[Opening Records supplied section]
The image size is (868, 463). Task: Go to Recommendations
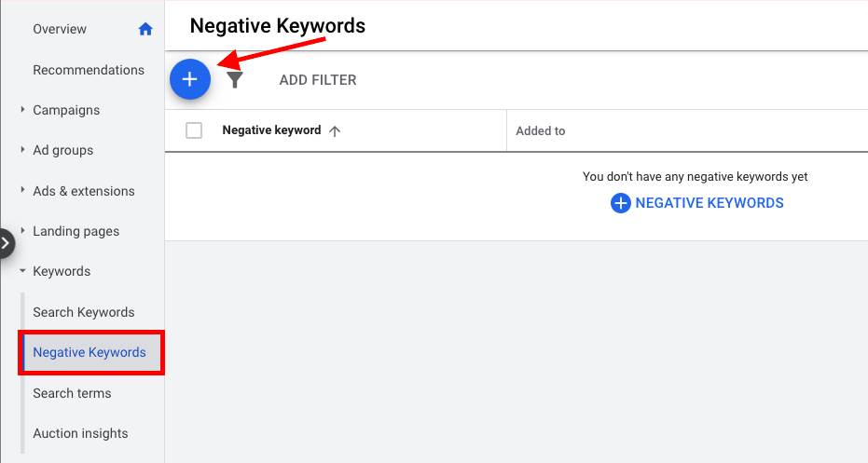coord(89,70)
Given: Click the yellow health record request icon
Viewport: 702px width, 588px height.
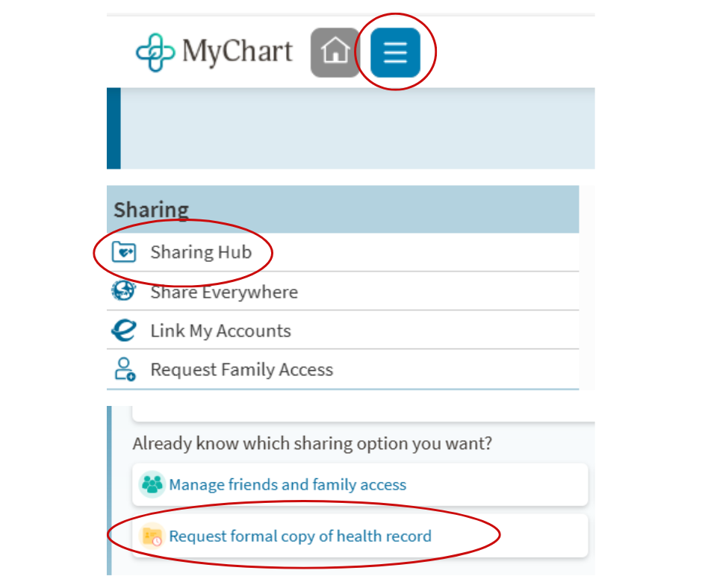Looking at the screenshot, I should click(152, 536).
[Closing Records supplied section]
Task prompt. Give the data above back unchanged, except for the pictures.

Finished exercise.
The image size is (868, 463). Task: Go to Recommendations
coord(89,70)
Given: Click the yellow health record request icon
Viewport: 702px width, 588px height.
Looking at the screenshot, I should click(152, 536).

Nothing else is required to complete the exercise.